Néanmoins plusieurs bémols pour une utilisation en remplacement d'une TV de salon :

- l'ergonomie : cela reste un ordinateur, même si le soft Eye-TV est bien foutu, à l'utilisation cela n'est pas aussi simple qu'une télé classique.
- le bruit : l'iMac G5 (rev B pour mon cas) n'est pas vraiment silencieux, à bas niveaux sonore il reste audible. Je trouve cela gênant dans un salon.
- le volume des hauts parleurs de l'iMac : ils sont un peu faibles à mon goût pour une utilisation TV.

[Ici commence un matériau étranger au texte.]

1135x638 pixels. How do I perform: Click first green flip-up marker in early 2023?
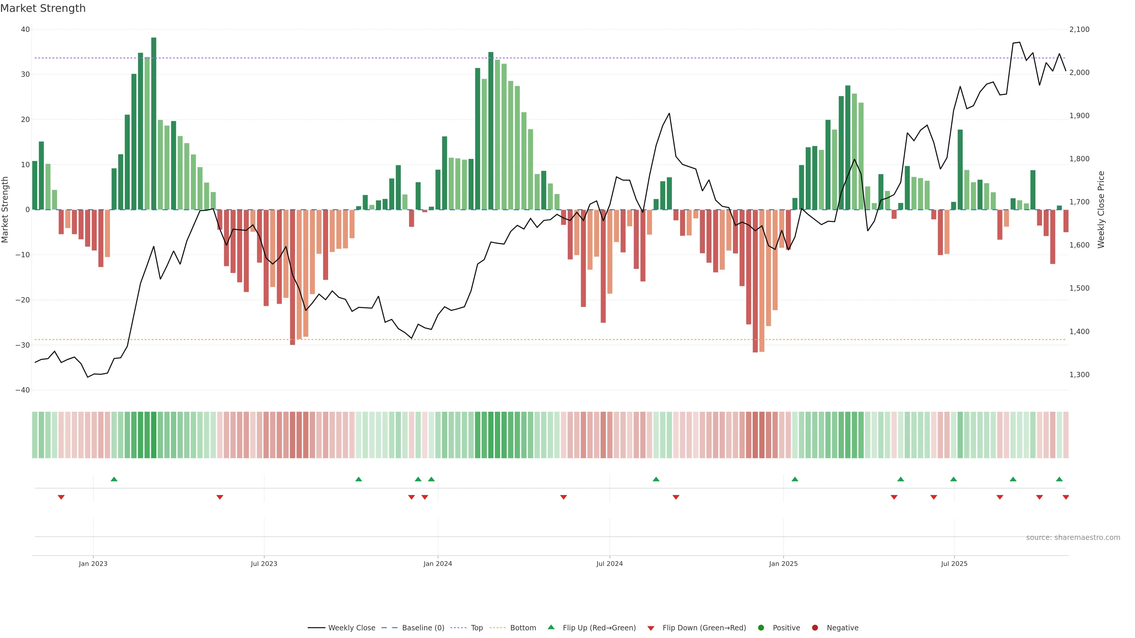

Bref, à voir selon tes exigences. Pour ma part pour une utilisation salon, j'attends un peu avant de devoir remplacer ma TV cathodique. S'il fallait choisir aujourd'hui je partirai probablement vers une solution Mac mini+Eye Tv+TV LCD Samsung 70cm (ou le 23" Apple).


----------



## Gwen (27 Octobre 2005)

fred1322 a dit:
			
		

> - le volume des hauts parleurs de l'iMac : ils sont un peu faibles à mon goût pour une utilisation TV.


Dans une installation pareille, je préconiserais de brancher le iMac sur des hauts-parleurs externe ou une chaîne Hi-Fi. C'est ce que j'ai fait sur mon eMac qui me sert de lecteur de DVD et donc de fichiers Quick time également.


----------



## fred1322 (27 Octobre 2005)

gwen a dit:
			
		

> Dans une installation pareille, je préconiserais de brancher le iMac sur des hauts-parleurs externe ou une chaîne Hi-Fi. C'est ce que j'ai fait sur mon eMac qui me sert de lecteur de DVD et donc de fichiers Quick time également.



Effectivement, mais on s'éloigne de la compacité offerte par une télé LCD où l'on a l'écran, le tuner, l'audio réuni dans le boîtier.


----------



## Gwen (27 Octobre 2005)

L'audio se met a cot&#233; de toi, autour du canap&#233; pour bien avoir la st&#233;r&#233;o  donc, enceinte externe obligatoires


----------



## buxtehude (29 Octobre 2005)

Je me "branche" sur le sujet EYE TV.
J'ai un I mac G5 et un EYE TV 410.
çà marche très bien avec une antenne classique de TV, mais je n'arrive pas capter les chaines avec l'antenne  compacte comprise dans le matériel Eye tv 410.

J'ai consulté le forum et je n'ai pas trouvé la réponse.
J'ai demandé au SAV de l'apple store (chez qui j'avais acheté l'ensemble) il m'ont dit ne pas avoir de réponse, car ce n'est pas un produit apple. 
Merci par avance


----------



## fred1322 (29 Octobre 2005)

buxtehude a dit:
			
		

> Je me "branche" sur le sujet EYE TV.
> J'ai un I mac G5 et un EYE TV 410.
> çà marche très bien avec une antenne classique de TV, mais je n'arrive pas capter les chaines avec l'antenne  compacte comprise dans le matériel Eye tv 410.
> 
> ...




Pareil pour moi.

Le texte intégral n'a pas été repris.